In most organizations, planning, budgeting, forecasting and reporting are treated as separate, disconnected processes and supported by different technology solutions. In fact, these processes are all part of the much larger process of strategy implementation. The following analogy illustrates why this separation does not make sense.
The journey that a business takes over time is like traveling down a road. The road curves and changes direction, and its exact route often is hidden from view. In the same way, business direction continually varies because of changing customer requirements, competitors' actions, or other occurrences in the business environment. On this journey, the business objective rests on the horizon. This objective, based on current circumstances and assumptions, is the planned destination for the organization. It serves as a beacon, guiding the organization's actions and decisions.
The journey is divided into a number of shorter segments, each of which the organization will arrive at over time, allowing the organization to gauge its progress. To reach the point on the horizon, the traveler outlines a route.

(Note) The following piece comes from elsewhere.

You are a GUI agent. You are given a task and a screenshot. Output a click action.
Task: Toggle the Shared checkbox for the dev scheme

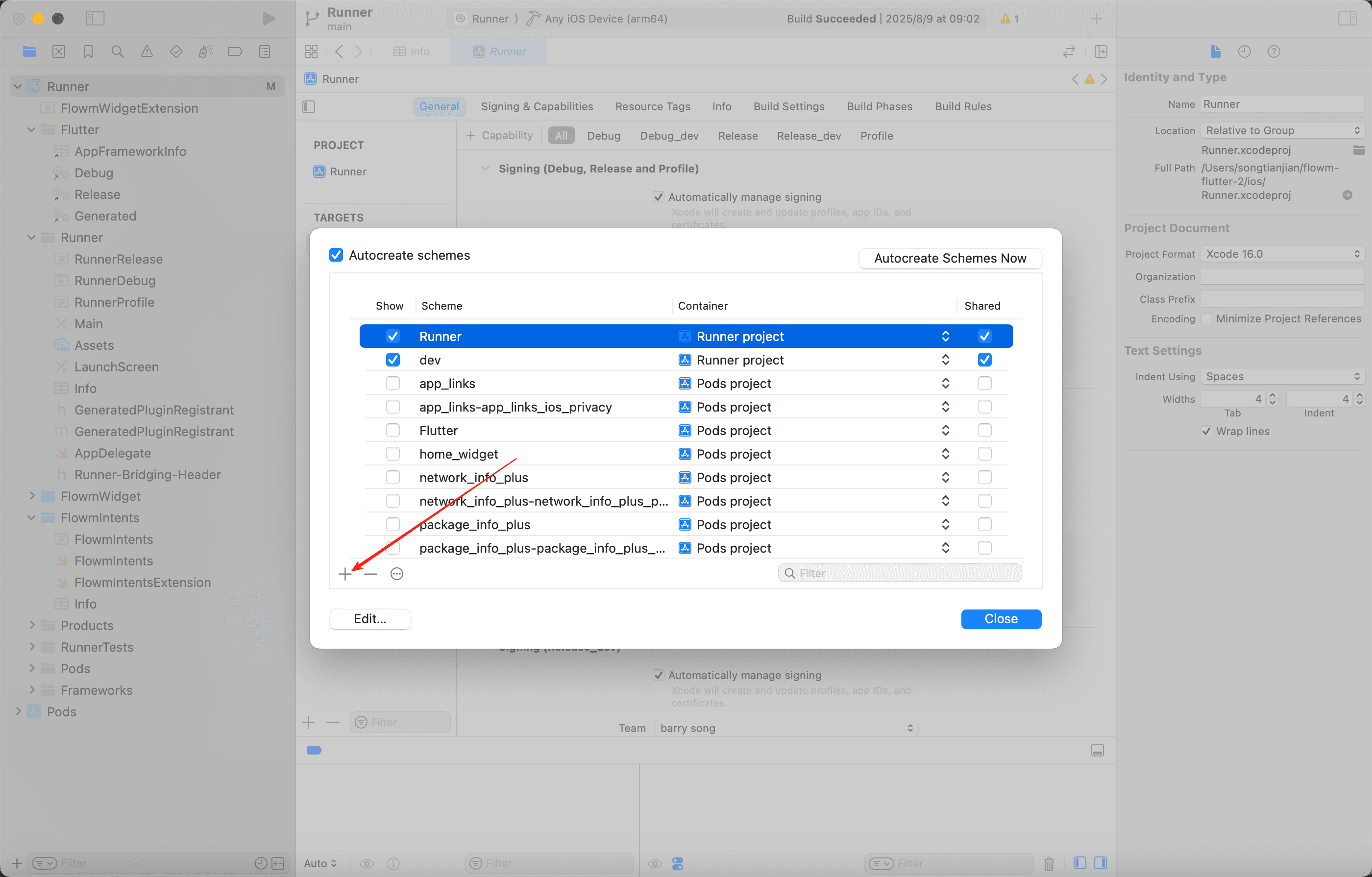pyautogui.click(x=984, y=360)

This plan identifies the main roads to be traveled and the major cities the traveler will pass through en route to the final destination.
In the same way, strategic plans outline the route an organization will travel to reach its objective. The journey may take months or years to complete. The key roads are analogous to the strategic plan's tactics that must be performed to achieve the objective. Cities are analogous to key performance indicators that will tell the organization if the tactics have been completed and if it is on target for success.
It's easy to get sidetracked, because it is so difficult to take in the whole picture of a large company. That is why I think static, hierachical organizations will die. The business of the future must be adaptable.